As he returned the bank statement to the drawer, he saw an envelope bearing his name in Holly’s handwriting. It contained a birthday card that she had bought weeks before the day.

On the front of the card was the photograph of an ancient man festooned with wrinkles and wattles. The caption declared
When you’re old, I’ll still need you, dear.

Mitch opened the card and read
By then, the only thing I’ll have left to enjoy is gardening, and you’ll make excellent compost.

He laughed. He could imagine Holly’s laugh in the store when she had opened the card and read that punch line.

Then his laugh became something different from a laugh. In the past five terrible hours, he had more than once come close to tears but had repressed them. The card ruined him.

Below the printed text, she had written
Happy birthday! Love, Holly.
Her writing was graceful but not flamboyant, neat.

In his mind’s eye, he saw her hand as she held the pen. Her hands looked delicate, but they were surprisingly strong.

Eventually he recovered his composure by remembering the strength of her fine hands.

He went to the kitchen and found Holly’s car keys on the pegboard by the back door. She drove a four-year-old Honda.

After retrieving his cell phone from the charger beside the toaster oven, he went outside and moved his truck to the garage at the back of the property.

The white Honda stood in the second bay, sparkling because Holly had washed it Sunday afternoon. He parked beside the car.

He got out of the truck and shut the driver’s door, and stood between the vehicles, sweeping the room with his gaze. If anyone had been here, they would have heard and seen the truck approaching, would have had ample warning and would have fled.

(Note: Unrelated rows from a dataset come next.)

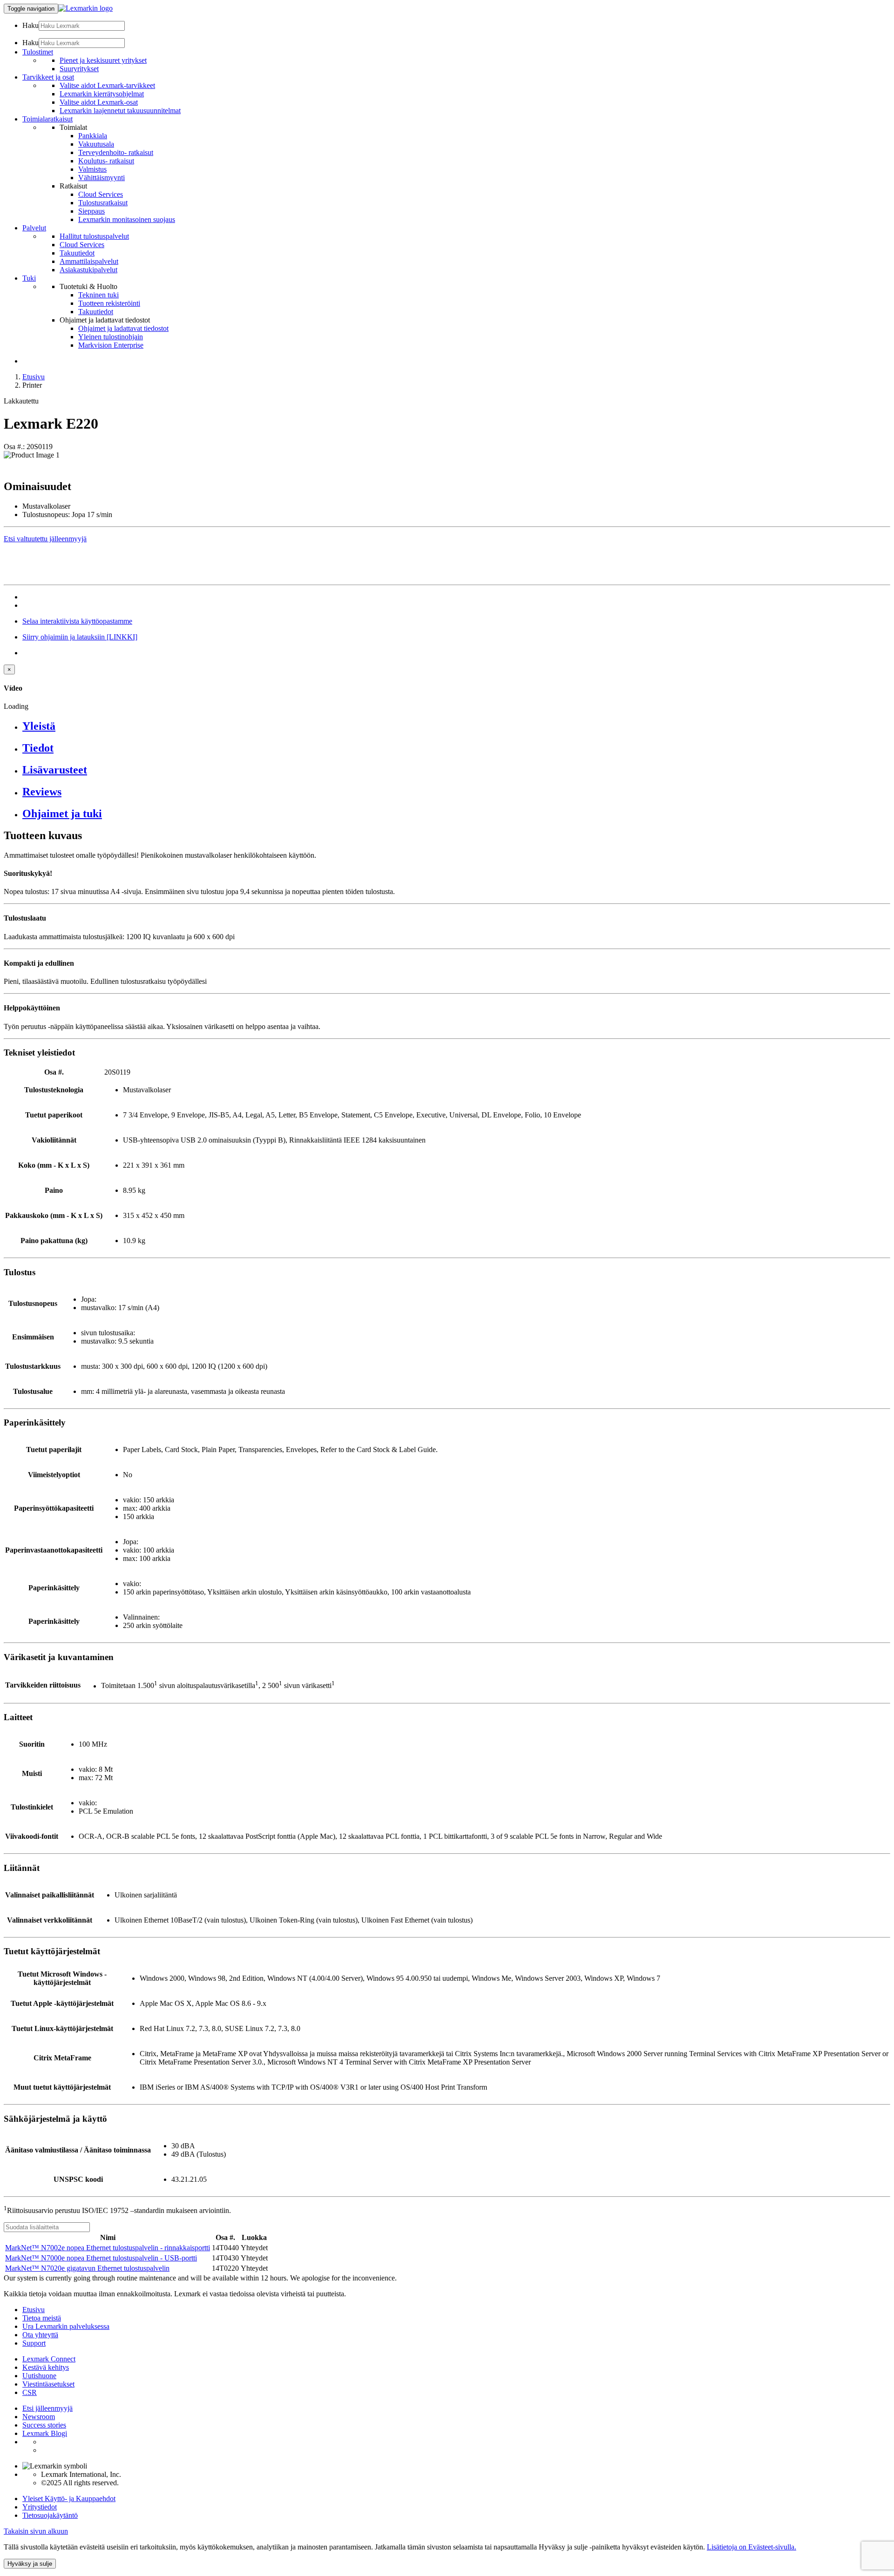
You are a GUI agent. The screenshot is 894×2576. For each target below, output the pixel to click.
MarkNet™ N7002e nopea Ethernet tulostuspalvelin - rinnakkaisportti (107, 2248)
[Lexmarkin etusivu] (85, 8)
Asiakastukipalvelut (88, 270)
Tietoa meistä (41, 2318)
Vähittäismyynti (101, 178)
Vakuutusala (96, 144)
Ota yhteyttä (40, 2335)
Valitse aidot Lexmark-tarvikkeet (107, 85)
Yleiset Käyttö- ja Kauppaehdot (68, 2498)
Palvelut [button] (34, 228)
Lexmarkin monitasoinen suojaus (126, 219)
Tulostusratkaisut (103, 203)
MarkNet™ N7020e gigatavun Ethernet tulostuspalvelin (87, 2268)
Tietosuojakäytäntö (50, 2515)
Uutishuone (39, 2376)
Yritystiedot (39, 2507)
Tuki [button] (29, 278)
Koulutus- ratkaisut (106, 161)
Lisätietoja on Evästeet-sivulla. (751, 2547)
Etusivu (33, 377)
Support (34, 2343)
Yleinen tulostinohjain (110, 337)
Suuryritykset (79, 69)
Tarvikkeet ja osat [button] (48, 77)
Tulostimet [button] (37, 52)
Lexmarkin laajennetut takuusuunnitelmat (120, 110)
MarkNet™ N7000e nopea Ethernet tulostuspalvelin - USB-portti (101, 2258)
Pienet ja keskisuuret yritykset (103, 60)
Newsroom (38, 2417)
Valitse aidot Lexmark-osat (99, 102)
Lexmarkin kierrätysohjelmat (102, 94)
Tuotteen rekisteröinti (109, 303)
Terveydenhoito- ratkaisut (115, 152)
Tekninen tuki (98, 295)
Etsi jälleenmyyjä (47, 2408)
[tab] (456, 726)
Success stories (44, 2425)
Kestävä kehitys (45, 2367)
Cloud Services (100, 194)
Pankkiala (92, 136)
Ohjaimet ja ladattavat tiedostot (123, 328)
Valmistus (92, 169)
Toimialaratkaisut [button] (47, 119)
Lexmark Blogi (44, 2433)
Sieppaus (91, 211)
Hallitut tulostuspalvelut (94, 236)
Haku (30, 25)
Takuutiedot (77, 253)
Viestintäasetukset (48, 2384)
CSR (29, 2392)
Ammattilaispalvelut (89, 261)
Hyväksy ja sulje (29, 2563)
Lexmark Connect (48, 2359)
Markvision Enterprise (110, 345)
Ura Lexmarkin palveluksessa (65, 2326)
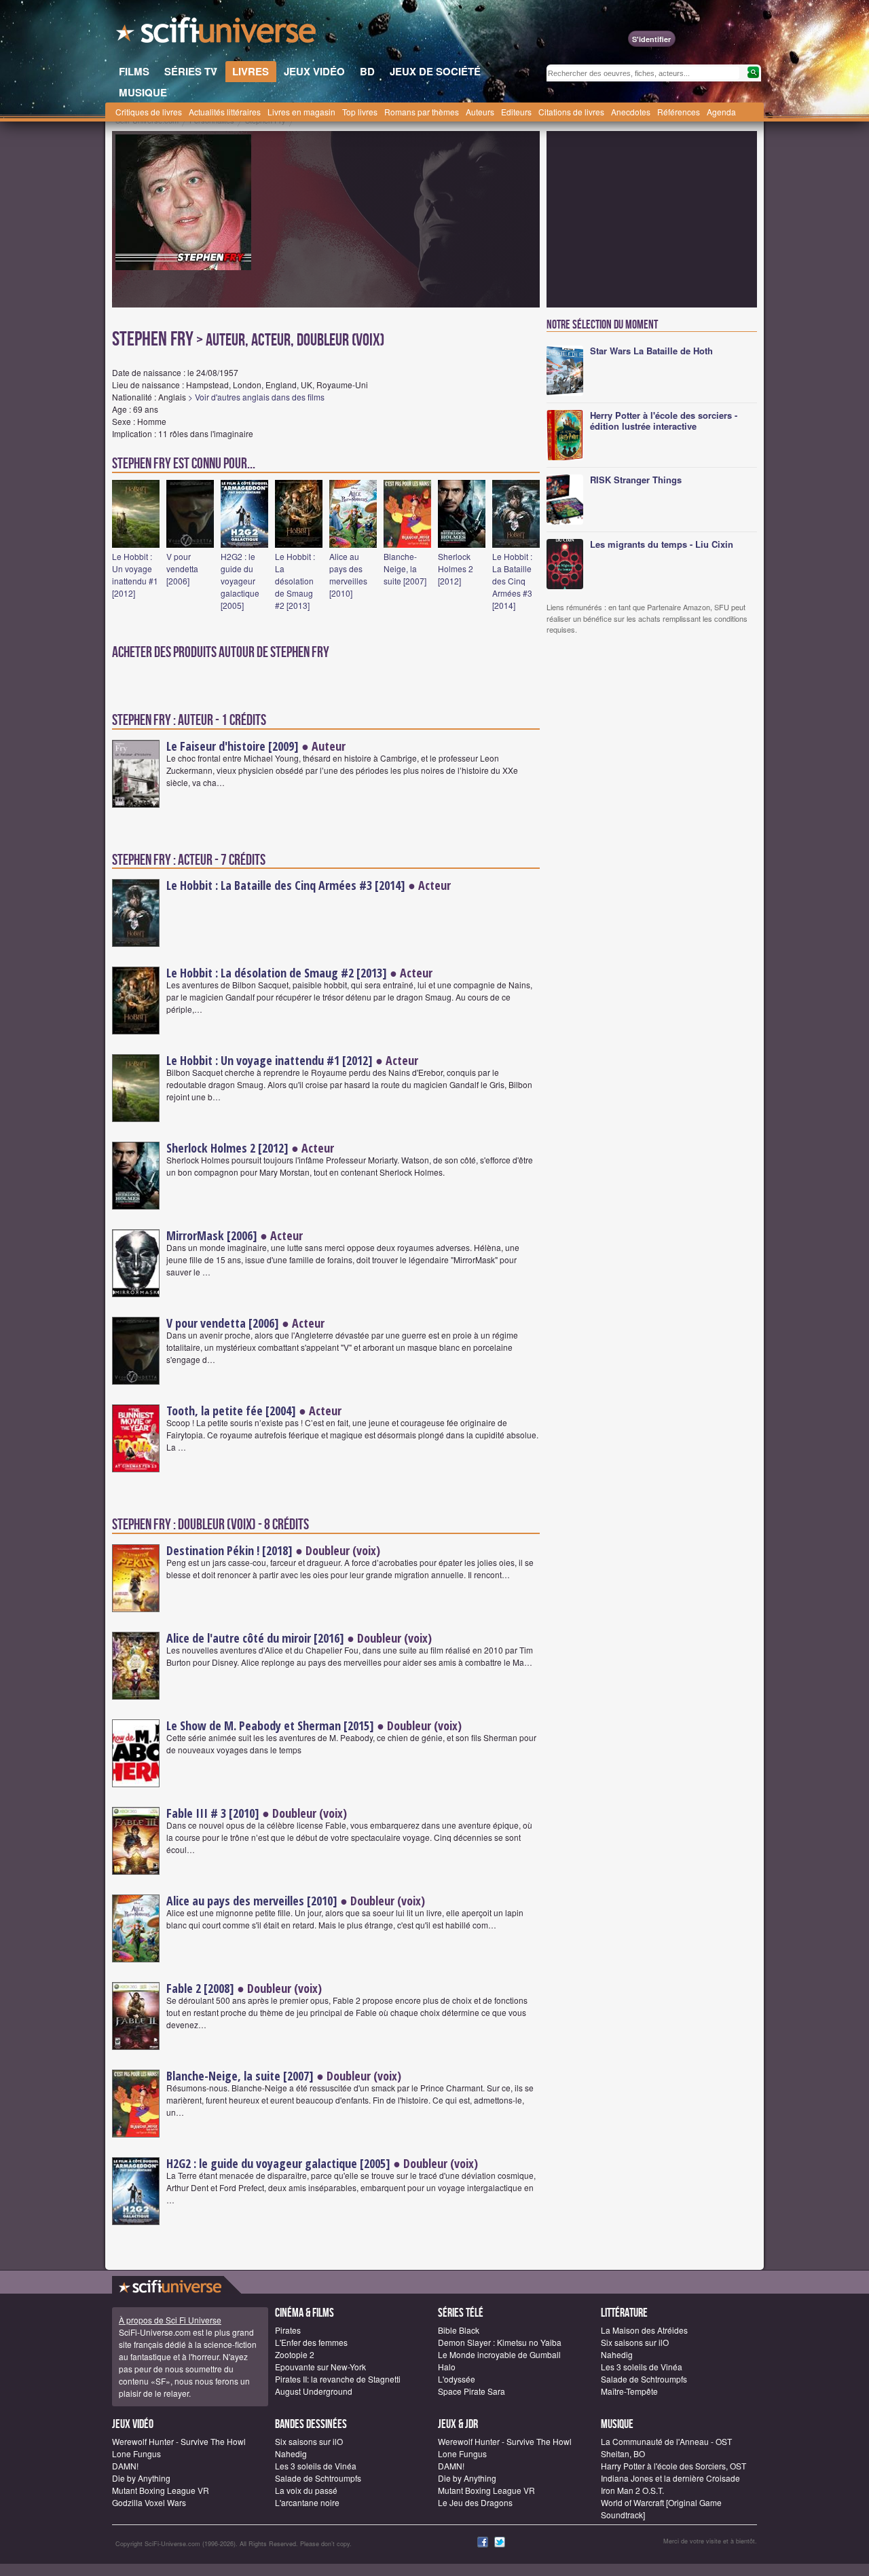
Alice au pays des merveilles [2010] (348, 574)
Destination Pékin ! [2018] (229, 1550)
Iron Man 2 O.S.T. (632, 2490)
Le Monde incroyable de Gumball (499, 2354)
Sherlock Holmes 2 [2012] (455, 568)
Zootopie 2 (294, 2354)
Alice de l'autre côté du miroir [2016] (255, 1638)
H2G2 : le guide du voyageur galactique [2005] (240, 580)
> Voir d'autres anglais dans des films (256, 397)
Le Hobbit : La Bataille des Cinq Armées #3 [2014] (512, 580)
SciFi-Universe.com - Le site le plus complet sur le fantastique (217, 34)
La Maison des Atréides (644, 2330)
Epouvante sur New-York (320, 2366)
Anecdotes (630, 111)
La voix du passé (306, 2490)
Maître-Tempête (629, 2391)
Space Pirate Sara (471, 2391)
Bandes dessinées (311, 2424)
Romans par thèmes (421, 111)
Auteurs (480, 111)
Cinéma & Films (304, 2313)
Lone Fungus (136, 2453)
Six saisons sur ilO (635, 2342)
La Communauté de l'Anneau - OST (666, 2441)
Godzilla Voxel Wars (149, 2502)
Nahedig (617, 2354)
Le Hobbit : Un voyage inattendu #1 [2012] (135, 574)
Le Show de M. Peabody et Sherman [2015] (270, 1725)
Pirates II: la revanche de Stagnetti (338, 2379)
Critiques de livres (148, 111)
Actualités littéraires (225, 111)
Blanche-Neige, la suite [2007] (405, 568)
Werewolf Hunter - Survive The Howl (179, 2441)
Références (678, 111)
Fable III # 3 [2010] (212, 1813)
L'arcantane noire (307, 2502)
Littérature (624, 2313)
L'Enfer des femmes (311, 2342)
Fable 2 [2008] (200, 1988)
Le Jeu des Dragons (475, 2502)
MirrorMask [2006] (211, 1235)
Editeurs (516, 111)
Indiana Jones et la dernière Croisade (670, 2478)
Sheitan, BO (623, 2453)
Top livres (359, 111)
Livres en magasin (301, 111)
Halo (447, 2366)
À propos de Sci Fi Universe (170, 2320)
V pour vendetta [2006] (182, 568)
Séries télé (460, 2313)
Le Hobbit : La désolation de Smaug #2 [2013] (295, 580)
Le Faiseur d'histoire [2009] (232, 746)
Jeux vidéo (132, 2424)
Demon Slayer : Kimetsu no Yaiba (499, 2342)
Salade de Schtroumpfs (644, 2379)
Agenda (721, 111)
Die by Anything (141, 2478)
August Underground (313, 2391)
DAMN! (125, 2465)
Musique (617, 2424)
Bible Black (458, 2330)
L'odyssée (456, 2379)
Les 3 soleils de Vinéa (641, 2366)
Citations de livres (571, 111)
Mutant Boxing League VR (160, 2490)
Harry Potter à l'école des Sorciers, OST (673, 2465)
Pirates (288, 2330)
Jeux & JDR (458, 2424)
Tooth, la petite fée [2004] (231, 1410)
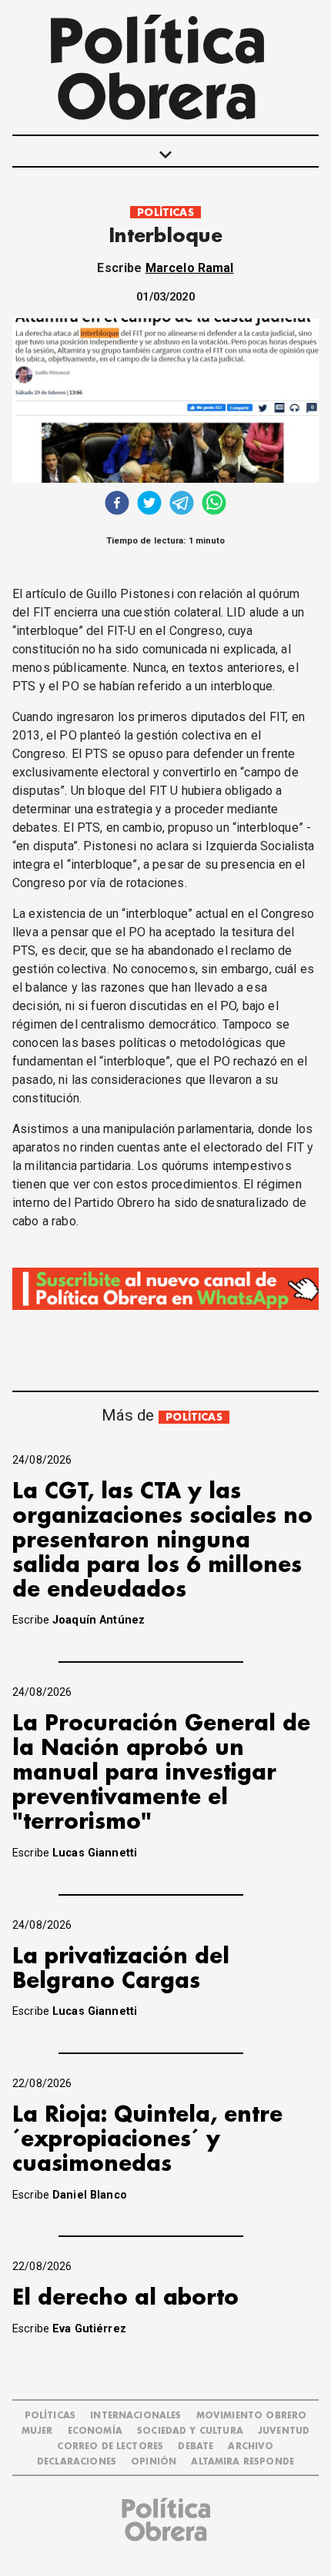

The garage smelled vaguely of motor oil and grease, and strongly of the grass clippings that were bundled in burlap tarps and mounded in the bed of the pickup.

He stared at the low ceiling, which was the floor of the loft that overhung two-thirds of the garage. Windows in the higher space faced the house, providing an excellent vantage point.

Someone had known when Mitch had come home earlier, had known precisely when he had entered the kitchen. The phone had rung, with Holly on the line, moments after he had found the broken dishes and the blood.

Although an observer might have been in the garage, might still be here, Holly would not be with him. He might know where she was being held, but he might
not
know.

If the observer, whose existence remained theoretical, knew where Holly could be found, it would nevertheless be reckless for Mitch to go after him. These people clearly had much experience of violence, and they were ruthless. A gardener would not be a match for any of them.

A board creaked overhead. In a building of this vintage, the creak might have been an ordinary settling noise, old joints paying obeisance to gravity.

Mitch walked around to the driver’s door of the Honda, opened it. He hesitated, but got in behind the steering wheel, leaving the door open.

For the purpose of distraction, he started the engine. The garage door stood open, eliminating any danger of carbon-monoxide poisoning.

He got out of the car and slammed the door. Anyone listening would assume he had pulled it shut from inside.

Why he was not at once backing out of the garage might puzzle the listener. One assumption might be that he was making a phone call.

On a side wall were racked the many gardening tools that he used when working on his own property. The various clippers and pruning shears all seemed too unwieldy.

He quickly selected a well-made garden trowel formed from a single piece of machined steel. The handle featured a rubber grip.

The blade was wide and scooped and not as sharp as the blade of a knife. It was sharp enough.

Brief consideration convinced him that, although he might be able to stab a man, he should select a weapon more likely to disable than to kill.

On the wall opposite from the gardening implements, other racks held other tools. He chose a combination lug wrench and pry bar.